Because he gets a look at the guy’s daughter, obviously!) Now, when most
of us hear the words “electricity” and “house,” we probably picture stuff like
lightswitches. Not Buster! When the family returns home from vacation,
he has a plethora of labor-saving electrified features to show them, including
an escalator, a dishwasher (in 1922, people!), a tub that runs on a track from
the bed to the bathroom, and a pool table and sets itself up with the flick of
a switch. Of course, it’s only a matter
of time until the real engineer, who
was passed over for Buster, shows up to get his revenge crossed-wires-style.
As is
typical for Buster’s highly-mechanical shorts, the electric doodads are the
main attraction here. Some are fairly
impossible (seems like a bathtub can’t be both mobile and hooked up to the plumbing,) while others, like the electric
trains running on a track from the kitchen to the dining room to carry dishes
in and out, were used by Buster in real life.
They’re all pretty fun and make a nice window into how Buster’s mind
operated.
The
short is a little lighter on the comedy, but there are still some good
bits. Buster really sells his interest
in botany in the opening scene by completely losing himself in the flower that the
girl next to him is wearing in her hair, and there’s an amusing sight gag of
Buster tying a rope like a necktie.

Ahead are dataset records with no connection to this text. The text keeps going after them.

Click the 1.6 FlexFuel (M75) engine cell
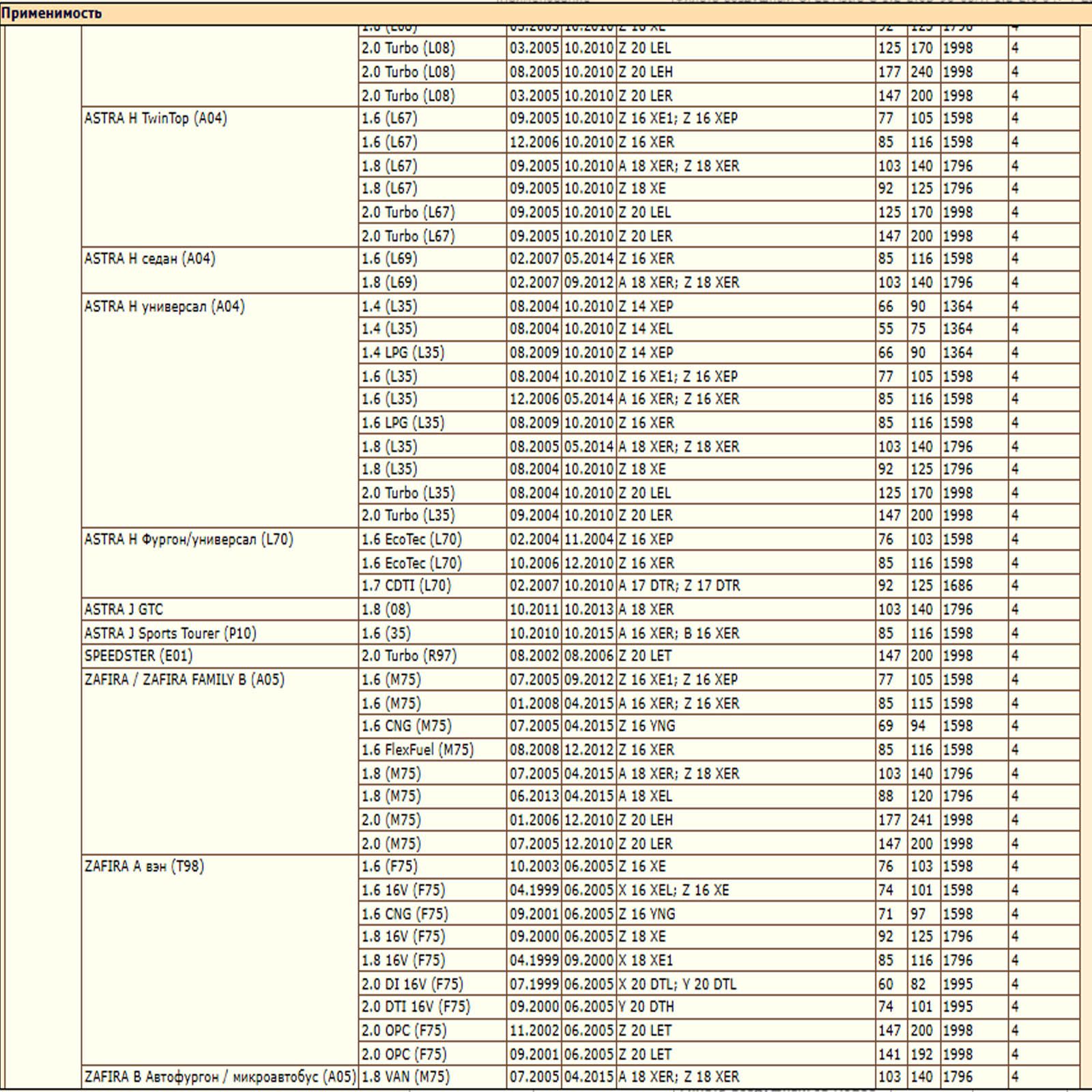 point(418,750)
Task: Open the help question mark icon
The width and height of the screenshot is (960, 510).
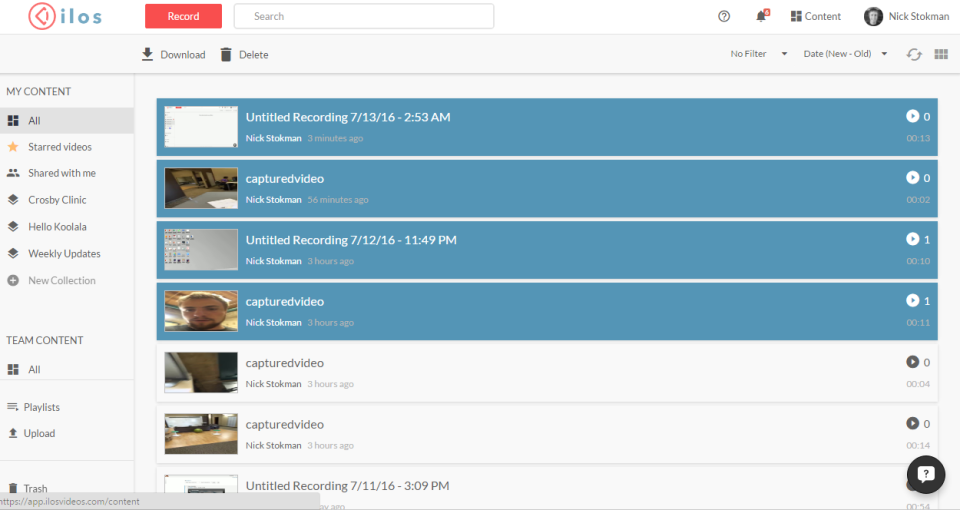Action: pyautogui.click(x=724, y=16)
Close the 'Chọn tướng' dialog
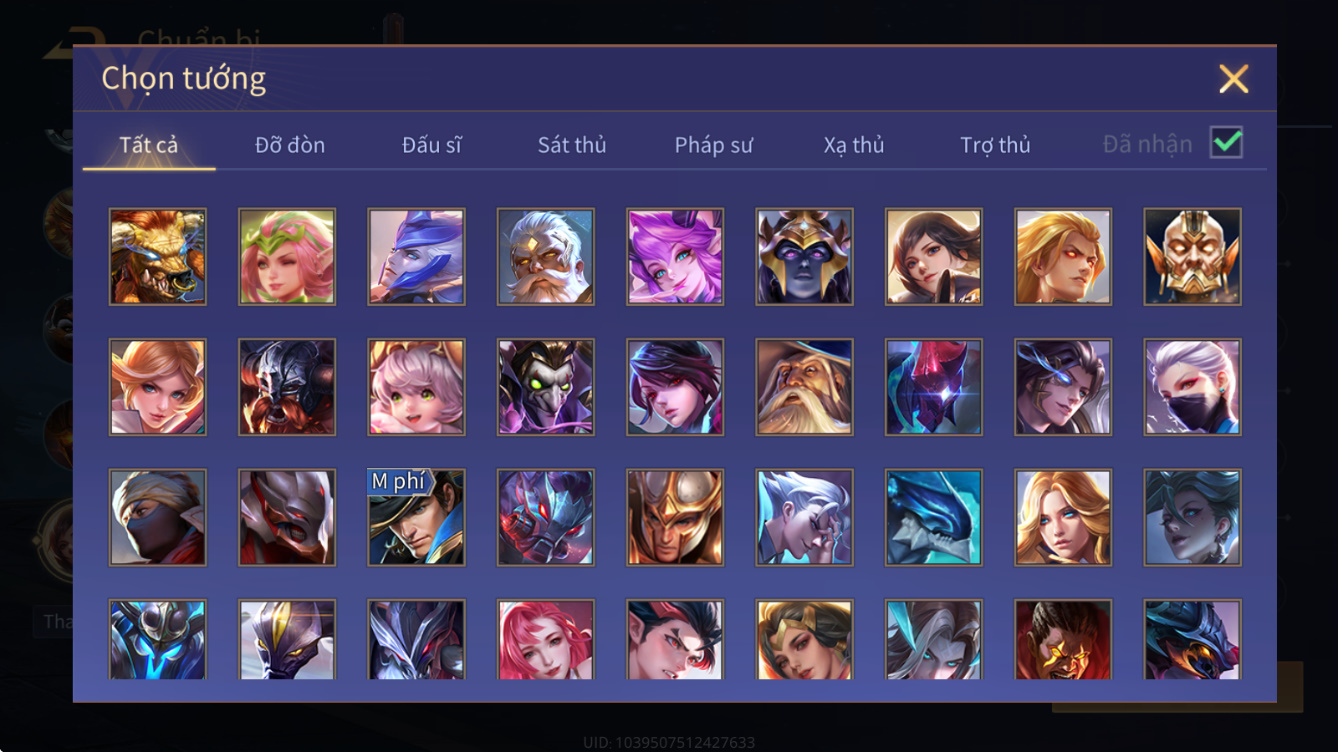Image resolution: width=1338 pixels, height=752 pixels. [1233, 79]

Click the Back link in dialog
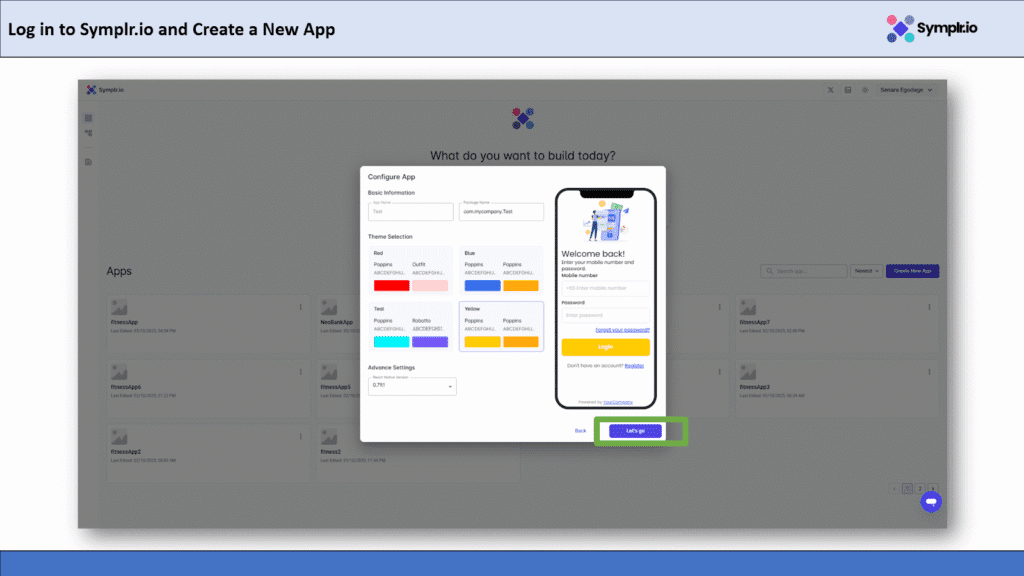pyautogui.click(x=580, y=430)
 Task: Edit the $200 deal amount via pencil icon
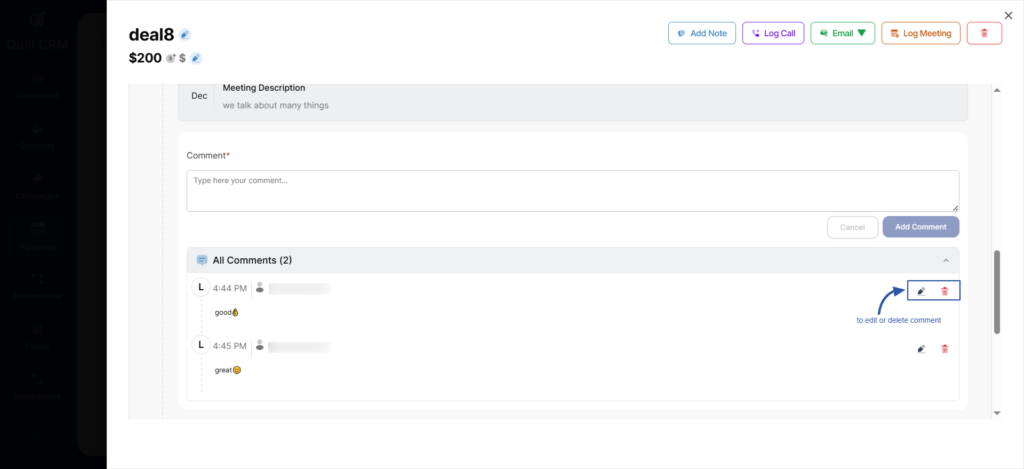pos(197,58)
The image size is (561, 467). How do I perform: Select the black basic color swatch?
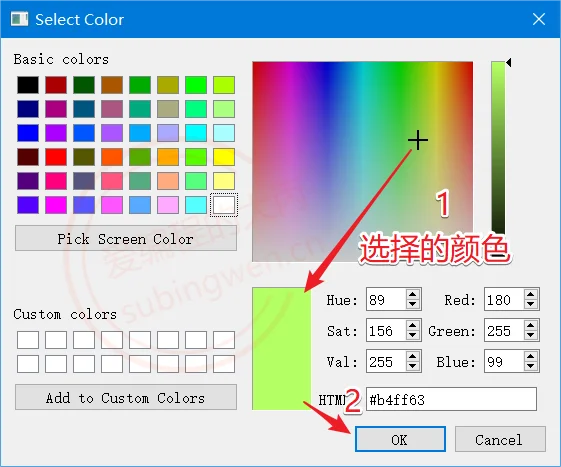[28, 85]
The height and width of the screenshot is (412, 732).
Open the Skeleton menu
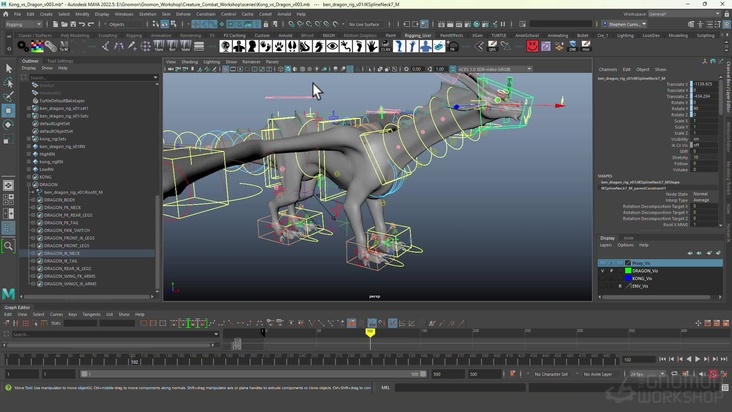[147, 14]
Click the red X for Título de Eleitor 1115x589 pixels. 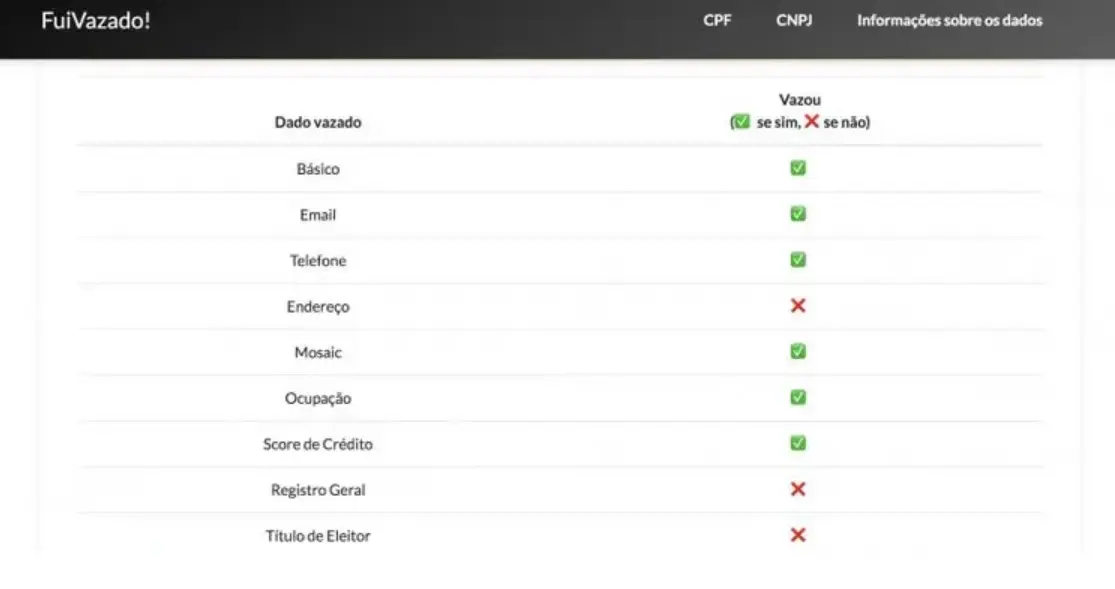pyautogui.click(x=798, y=535)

He
also mines the escalator for all it’s worth, particularly in a scene where it
malfunctions as he’s trying to lug a heavy trunk up the stairs.
Okay,
so I knew Big Joe Roberts was in nearly all of Buster’s independent shorts (he’s
the man who hires Buster to electrify his house,) and I knew Virginia Fox (the
girl) was in a lot, too, but I don’t think I realized just how many she
appeared in! It’s only since I started
doing full reviews of the shorts that I noticed I was writing her name almost
every week. IMDb tells me that Roberts
was in sixteen of Buster’s nineteen shorts (plus Three Ages and Our
Hospitality,) which sounds about right to me, while Fox, surprisingly, was
in ten! Even though she frequently doesn’t
have much in do in these shorts, I always enjoy seeing her.
Warnings
Slapstick
violence and some don’t-try-this-at-home with electricity.